“You’re a mining man, Mr. Kirby,” he said. “Would you say that assayed anything?”
Kirby examined the glinting particles. “Gold,” he said decisively.
“Ah, then the necklace rubbed with some violence against the railing. Now, Mrs. Hale, how long were you awake?”
“Ten or fifteen minutes. I remember that a continuous rattling of wagons below kept up for a little while. And I heard one of the drivers call out something about taking the air.”
“Er—really!” Average Jones became suddenly absorbed in his seal ring. He turned it around five accurate times and turned it back an equal number of revolutions. “Did he—er—get any answer?”
“Not that I heard.”
The young man pondered, then drew a chair up to, Mrs.

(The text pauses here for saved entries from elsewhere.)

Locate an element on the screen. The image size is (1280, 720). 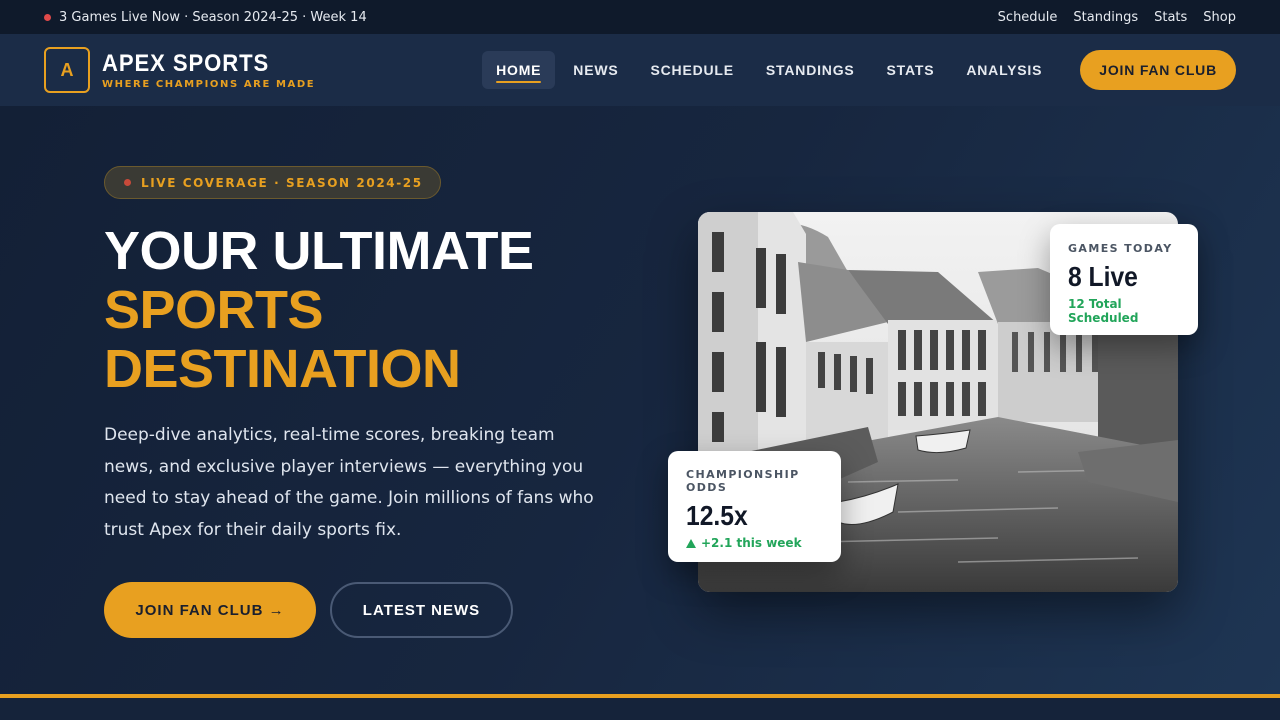
headline-line-3: DESTINATION is located at coordinates (282, 369).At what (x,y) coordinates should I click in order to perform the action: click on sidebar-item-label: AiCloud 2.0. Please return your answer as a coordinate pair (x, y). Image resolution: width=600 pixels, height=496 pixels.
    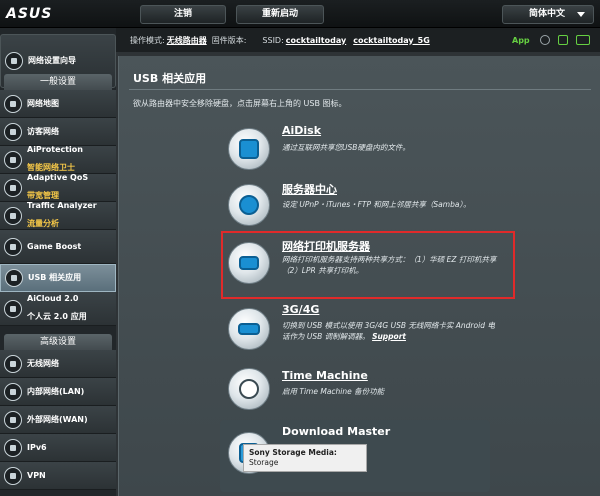
    Looking at the image, I should click on (53, 298).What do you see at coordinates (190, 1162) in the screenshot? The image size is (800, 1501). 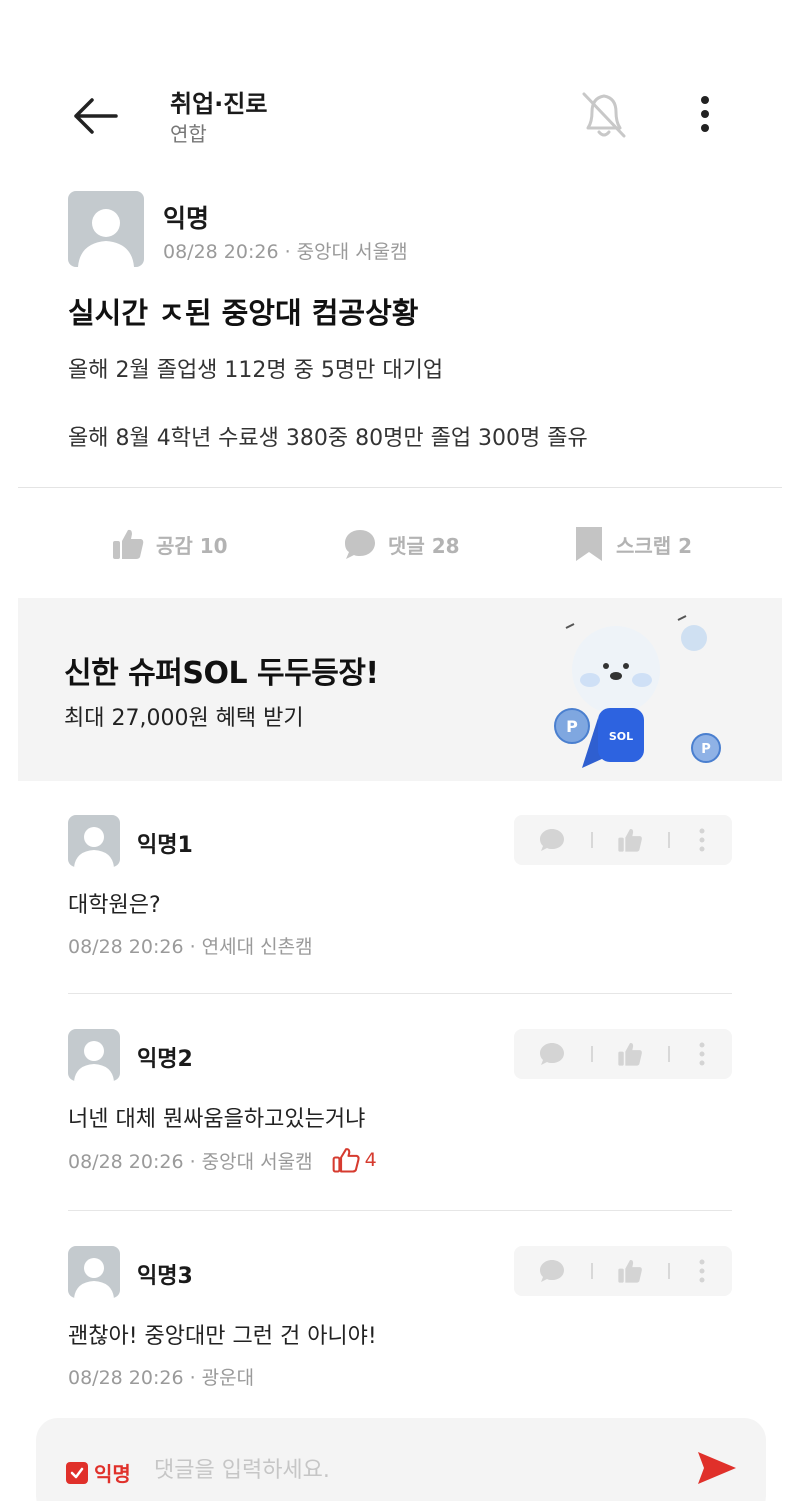 I see `comment-meta-text: 08/28 20:26 · 중앙대 서울캠` at bounding box center [190, 1162].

Hale’s escritoire, and, with an abrupt “excuse me,” helped himself to pen, ink and paper.
“There!” he said, after five minutes’ work. “That’ll do for a starter. You see,” he added, handing the product of his toil to Mrs. Hale, “this street happens to be the regular cross-town route for the milk that comes over by one of the minor ferries. If you heard a number of wagons passing in the early morning they were the milk-vans. Hence this.”
Mrs. Hale read:
“MILK-DRIVERS, ATTENTION—Delaware Central mid-town route. Who talked to man outside hotel early morning of August 7? Twenty dollars to right man. Apply personally to Jones, Ad-Visor, Astor Court Temple, New York.”